▶ **PROBLEM DESCRIPTION**
Nothing but the lines from the one containing "Where should I click to: Open the #Greek" through the one containing "Given: Jump to next search match arrow", both included, should be given again, each exactly as written below.

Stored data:

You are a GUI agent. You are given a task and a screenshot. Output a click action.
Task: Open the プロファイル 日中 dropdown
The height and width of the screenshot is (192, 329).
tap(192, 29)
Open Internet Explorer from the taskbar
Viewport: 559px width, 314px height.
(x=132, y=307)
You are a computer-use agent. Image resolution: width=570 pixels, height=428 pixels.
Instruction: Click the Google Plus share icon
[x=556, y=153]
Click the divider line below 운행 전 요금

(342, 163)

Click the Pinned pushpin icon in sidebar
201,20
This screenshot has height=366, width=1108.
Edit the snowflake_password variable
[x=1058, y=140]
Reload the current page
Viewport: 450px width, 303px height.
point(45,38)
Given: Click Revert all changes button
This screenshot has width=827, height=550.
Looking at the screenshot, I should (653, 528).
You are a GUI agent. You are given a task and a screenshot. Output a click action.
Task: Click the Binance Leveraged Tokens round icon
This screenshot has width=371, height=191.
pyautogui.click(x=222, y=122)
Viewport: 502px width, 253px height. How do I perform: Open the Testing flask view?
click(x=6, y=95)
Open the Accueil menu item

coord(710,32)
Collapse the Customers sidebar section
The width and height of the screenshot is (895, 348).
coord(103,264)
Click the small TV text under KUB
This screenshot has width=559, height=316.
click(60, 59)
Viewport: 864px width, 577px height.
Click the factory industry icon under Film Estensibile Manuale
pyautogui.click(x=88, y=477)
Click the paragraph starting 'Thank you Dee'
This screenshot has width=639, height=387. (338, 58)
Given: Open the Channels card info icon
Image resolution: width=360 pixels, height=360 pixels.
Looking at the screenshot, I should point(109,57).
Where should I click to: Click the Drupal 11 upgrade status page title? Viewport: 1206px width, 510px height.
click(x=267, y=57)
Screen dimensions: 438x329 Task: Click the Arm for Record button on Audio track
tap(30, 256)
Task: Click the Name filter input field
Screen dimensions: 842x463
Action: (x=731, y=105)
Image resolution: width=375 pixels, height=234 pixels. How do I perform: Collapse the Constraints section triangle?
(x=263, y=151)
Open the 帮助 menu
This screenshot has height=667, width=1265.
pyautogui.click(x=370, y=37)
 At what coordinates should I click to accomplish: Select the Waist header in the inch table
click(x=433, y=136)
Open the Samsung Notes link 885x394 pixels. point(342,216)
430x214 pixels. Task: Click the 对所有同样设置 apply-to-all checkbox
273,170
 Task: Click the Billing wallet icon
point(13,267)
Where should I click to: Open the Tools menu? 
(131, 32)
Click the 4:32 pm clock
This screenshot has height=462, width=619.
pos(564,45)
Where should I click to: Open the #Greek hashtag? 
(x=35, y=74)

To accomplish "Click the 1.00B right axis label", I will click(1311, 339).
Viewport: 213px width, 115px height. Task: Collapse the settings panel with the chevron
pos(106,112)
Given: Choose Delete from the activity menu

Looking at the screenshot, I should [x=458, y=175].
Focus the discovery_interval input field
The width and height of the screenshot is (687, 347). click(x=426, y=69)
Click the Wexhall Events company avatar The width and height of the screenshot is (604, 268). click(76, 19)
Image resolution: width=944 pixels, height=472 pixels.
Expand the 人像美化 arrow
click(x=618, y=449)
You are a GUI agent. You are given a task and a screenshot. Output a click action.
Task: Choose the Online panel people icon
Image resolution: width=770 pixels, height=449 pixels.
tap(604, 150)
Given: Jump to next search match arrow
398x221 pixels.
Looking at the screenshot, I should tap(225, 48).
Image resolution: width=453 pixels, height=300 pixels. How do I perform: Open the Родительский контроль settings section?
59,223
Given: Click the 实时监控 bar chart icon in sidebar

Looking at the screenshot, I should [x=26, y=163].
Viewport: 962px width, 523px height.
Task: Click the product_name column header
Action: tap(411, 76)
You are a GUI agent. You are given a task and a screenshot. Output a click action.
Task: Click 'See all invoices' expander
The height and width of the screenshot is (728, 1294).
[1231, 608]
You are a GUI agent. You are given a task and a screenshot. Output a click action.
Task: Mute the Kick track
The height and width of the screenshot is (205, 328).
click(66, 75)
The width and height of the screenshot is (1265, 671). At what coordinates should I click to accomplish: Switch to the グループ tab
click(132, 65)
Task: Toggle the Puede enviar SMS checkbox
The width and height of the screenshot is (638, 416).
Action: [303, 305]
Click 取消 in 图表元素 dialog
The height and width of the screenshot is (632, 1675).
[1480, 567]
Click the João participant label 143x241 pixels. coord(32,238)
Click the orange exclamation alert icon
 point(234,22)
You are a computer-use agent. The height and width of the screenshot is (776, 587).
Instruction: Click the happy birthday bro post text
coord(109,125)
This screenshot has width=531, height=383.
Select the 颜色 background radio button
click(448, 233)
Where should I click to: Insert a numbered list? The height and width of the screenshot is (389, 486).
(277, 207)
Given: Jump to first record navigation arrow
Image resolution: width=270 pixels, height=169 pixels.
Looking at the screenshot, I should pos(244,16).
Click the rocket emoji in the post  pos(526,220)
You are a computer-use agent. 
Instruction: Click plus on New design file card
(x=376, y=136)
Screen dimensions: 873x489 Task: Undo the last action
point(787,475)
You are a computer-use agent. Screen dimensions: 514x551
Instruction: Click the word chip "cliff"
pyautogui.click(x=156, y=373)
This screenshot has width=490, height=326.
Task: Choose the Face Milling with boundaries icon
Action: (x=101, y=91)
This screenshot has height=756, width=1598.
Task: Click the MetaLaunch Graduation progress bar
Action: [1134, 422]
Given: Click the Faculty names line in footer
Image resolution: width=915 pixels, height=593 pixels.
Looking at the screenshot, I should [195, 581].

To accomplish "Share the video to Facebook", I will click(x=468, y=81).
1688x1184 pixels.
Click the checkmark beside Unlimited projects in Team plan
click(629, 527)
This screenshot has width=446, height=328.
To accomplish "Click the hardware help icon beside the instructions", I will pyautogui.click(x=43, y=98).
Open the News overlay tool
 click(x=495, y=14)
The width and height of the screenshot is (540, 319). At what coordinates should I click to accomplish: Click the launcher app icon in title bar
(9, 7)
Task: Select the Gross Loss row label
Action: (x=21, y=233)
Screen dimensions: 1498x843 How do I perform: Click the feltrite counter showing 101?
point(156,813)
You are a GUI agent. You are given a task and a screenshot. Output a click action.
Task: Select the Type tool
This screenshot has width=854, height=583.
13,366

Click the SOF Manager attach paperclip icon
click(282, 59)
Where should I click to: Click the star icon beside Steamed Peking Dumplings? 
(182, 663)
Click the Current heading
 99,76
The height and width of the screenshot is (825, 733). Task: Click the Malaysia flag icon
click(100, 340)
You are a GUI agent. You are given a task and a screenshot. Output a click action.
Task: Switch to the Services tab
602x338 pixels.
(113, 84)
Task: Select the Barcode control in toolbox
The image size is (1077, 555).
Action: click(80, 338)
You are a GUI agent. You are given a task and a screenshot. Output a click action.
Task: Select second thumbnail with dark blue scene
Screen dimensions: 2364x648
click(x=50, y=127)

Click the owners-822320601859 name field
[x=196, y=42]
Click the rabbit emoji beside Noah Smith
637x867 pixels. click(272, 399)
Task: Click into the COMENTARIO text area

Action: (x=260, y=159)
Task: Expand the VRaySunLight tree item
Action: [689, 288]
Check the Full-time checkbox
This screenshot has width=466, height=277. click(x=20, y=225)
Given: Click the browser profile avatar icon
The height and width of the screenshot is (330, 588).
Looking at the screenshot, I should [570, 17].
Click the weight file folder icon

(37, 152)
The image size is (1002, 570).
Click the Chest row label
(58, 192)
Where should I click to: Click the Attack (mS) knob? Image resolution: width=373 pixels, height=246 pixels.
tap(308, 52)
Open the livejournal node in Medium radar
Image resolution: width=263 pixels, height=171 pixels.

▶ **SOLVED PROBLEM**
Where should I click to: Open the #Greek hashtag? 
(x=35, y=74)

To accomplish "Click the 1.00B right axis label", I will click(1311, 339).
Viewport: 213px width, 115px height. Task: Collapse the settings panel with the chevron
pos(106,112)
Given: Choose Delete from the activity menu

Looking at the screenshot, I should [x=458, y=175].
Focus the discovery_interval input field
The width and height of the screenshot is (687, 347). click(x=426, y=69)
Click the Wexhall Events company avatar The width and height of the screenshot is (604, 268). click(76, 19)
Image resolution: width=944 pixels, height=472 pixels.
Expand the 人像美化 arrow
click(x=618, y=449)
You are a GUI agent. You are given a task and a screenshot. Output a click action.
Task: Choose the Online panel people icon
Image resolution: width=770 pixels, height=449 pixels.
tap(604, 150)
Given: Jump to next search match arrow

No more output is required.